The Crane Part II
/The first of three videos is out today from a live session last spring! You can watch here.
We spent a day and a half at Ghost Hit and somehow managed to record two full length LPs of material AND capture three songs live on camera. I’ve been so humbled by everyone’s work on this project. As the world descends further into the madness of AI without most folks seeming to give a shit, this has come to mean so much to me. A group of people, in a room, or on a stage or a street corner, making music without any computer trickery. Are there things I would change about this performance? Of course. But it’s live…that’s the point. The glorious fallibility of us all.
An enormous thanks to all of the players:
Jesse Olsen Bay : Guitar
Mike Bullock : Contrabass
Jonathan Chen : Violin + Viola
Eric Hardiman : Electronics + Electric Bass Guitar
Andrew Oedel : Guitar
Tilden Pitcher : Drums
And thanks to Andrew Oedel at the console (and guitar!), Melissa McClung as Director of Photography, and Kai Langelier videographer and editor. It takes a village.
Those of you familiar with The Bellows will note how different this version is. I love them both, and treating this one as we did was entirely intentional. Music is an ever-evolving, living art form. A composition can be two very different things even a month apart; a fact that I adore.
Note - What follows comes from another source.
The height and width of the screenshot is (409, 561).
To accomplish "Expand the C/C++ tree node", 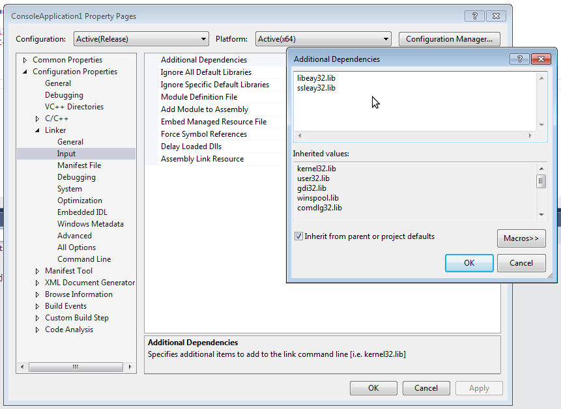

I just finished overdubs for the first of the two records, which was an interesting process given my hand. While the pain has continued to diminish and my strength and endurance slowly rebuild, my mobility has not changed at all. I’m not even close to making a fist, something that both the physical therapist and the hand surgeon told me I will never do again. This of course has forced me to play the guitar in different ways, which can be incredibly frustrating at times, but also a form of expansion. The old parable about the barn burning down and being able to see the moon comes to mind. What can I gain from that which I have lost?
If I could, I would go back in time and NOT fall down the stairs, but it doesn’t work like that. My hand is fucked and I have to figure out how to keep making music with it the way that it is. The ‘pushing two magnets together in the way that they repulse each other feeling’ is a struggle, one that I cannot think about too often; the sensation is disconcerting and uncomfortable to say the least, but I suppose my brain will adapt at some point. I’m reading a book of interviews conducted by Alan Licht, and there is a section with the musician and music journalist Greg Tate speaking about Miles Davis recording Bitches Brew:
“Miles had that whole thing of the only way you get something new in music is you take the best musicians you can find and you make them play beyond what they know. There’s nobody playing any cliches on Bitches Brew; they’re forced into this environment where they’ve got to come up with wholly new solutions and responses in the moment, you know?”
Perhaps the limitation will push open some new doors.
In other news, my ep of covers will be out sometime in February, which was a really enjoyable, somewhat lo-fi experiment. My son drums on that as well, and I even convinced my daughter to play piano on the chorus’ of one tune. Next, I’ll be chipping away a things for the second LP from the filmed session, and trying to decide when to put things out. Does it matter? I really don’t know anymore. Then I head back into the studio with the folks in this video in late April, to make the sequel to The Bellows. I suppose the two LPS from the ‘video session’ fall somewhere in that web as well. It is all connected.
There is a fourth Shumoto and The Byrde record nearing the final stage of mixing, that will be available about a year from now. It is, in my humble, not-so-unbiased opinion, the most beautiful and compelling record Austin and I have made to date. I said to him at the studio last week that I feel sad so few people will get to hear it. Ah well………
The first three are no slouch, and if you haven’t listened to Bedtime Stories yet, it too is special.
That’s it for now. Enjoy the video and the rest of winter. It’s cold here in New England and I love it. The short, dark days, fires in the morning, candles at dusk, bundled up in wool. The crisp icy silence. The sound of boots on snow. I don’t start daydreaming about spring until February, but when I do, boy is it intense. You don’t realize how much you miss morning birdsong until it returns.
As always, thanks for reading and listening.